Pai e filho são resgatados de trabalho escravo em fazenda de pai de Luiz Argôlo

Com informações do BN

Uma operação resgatou nesta semana pai e filho vítimas de trabalho escravo na Fazenda Riachão, em Entre Rios, no agreste baiano. A fazenda pertence a Manoelito Argôlo dos Santos, ex-prefeito de Entre Rios, dono de diversas fazendas de gado e pai do ex-deputado federal Luiz Argôlo, que cumpre pena de 11 anos e 11 meses em regime fechado após condenação na Operação Lava-Jato. A dívida trabalhista com os empregados supera R$ 150 mil. Os representantes dos empregadores se recusou a realizar os pagamentos.

A força-tarefa contou com a participação de membros do Ministério Público do Trabalho da Bahia (MPT-BA), auditores fiscais do Trabalho, da Polícia Rodoviária Federal e da Secretaria Estadual de Justiça Direitos Humanos e Desenvolvimento Social, que integram a Comissão Estadual de Erradicação do Trabalho Escravo (Coetrae-BA). A equipe de fiscalização encontrou diversas irregularidades trabalhistas e o trabalhador que vivia com o filho em um alojamento com péssimas condições de saúde e higiene, sem água potável. Nenhum empregado das fazendas tinha carteira de trabalho assinada. O MPT deve mover uma ação civil pública contra os donos da fazenda.

Além da fazenda Riachão, a equipe foi ao Rancho Alegre, também em Entre Rios, e não encontrou o proprietário – que foi visto na região, mas não apareceu para falar com os agentes públicos. Ao fiscalizar os locais e entrevistar os 15 empregados, os auditores detectaram diversos ilícitos, que resultarão em autos de infração, com aplicação de multas. Os trabalhadores não tinham equipamentos de proteção, ninguém fazia exames médicos ocupacionais e alguns recebiam menos do que um salário mínimo. Também não era feito o recolhimento do Fundo de Garantia do Tempo de Serviço (FGTS) e ninguém tirava férias. Os relatos dos trabalhadores falam de até 30 anos nessas condições de trabalho.

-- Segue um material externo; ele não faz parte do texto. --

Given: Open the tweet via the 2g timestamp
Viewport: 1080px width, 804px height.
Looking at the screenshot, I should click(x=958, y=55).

As vítimas foram encontradas em um casebre sem água, com gambiarras elétricas, manchas de fezes de morcegos nas paredes e banheiro contendo apenas um vaso sanitário sem descarga. Não havia local para armazenar alimentos, o que obrigava os dois moradores a usar arames para pendurar a comida em sacos, de modo a protegê-la de roedores. O empregado teve que levar colchões e roupas de cama próprios, pois o empregador não os fornecia. Além disso, eles tinham que usar a água suja de um poço, armazenada em vasilhames de óleo reaproveitados. As propriedades têm pista de pouso e hangar para aviões. Ao lado, há um grande parque de exposições, com o nome de seu proprietário. Ainda foram encontrados centenas de filtros de barros na varanda da casa da fazenda. O fato foi comunicado ao Ministério Público da Bahia (MP-BA) para que sejam apurados a origem e o destino do material encontrado.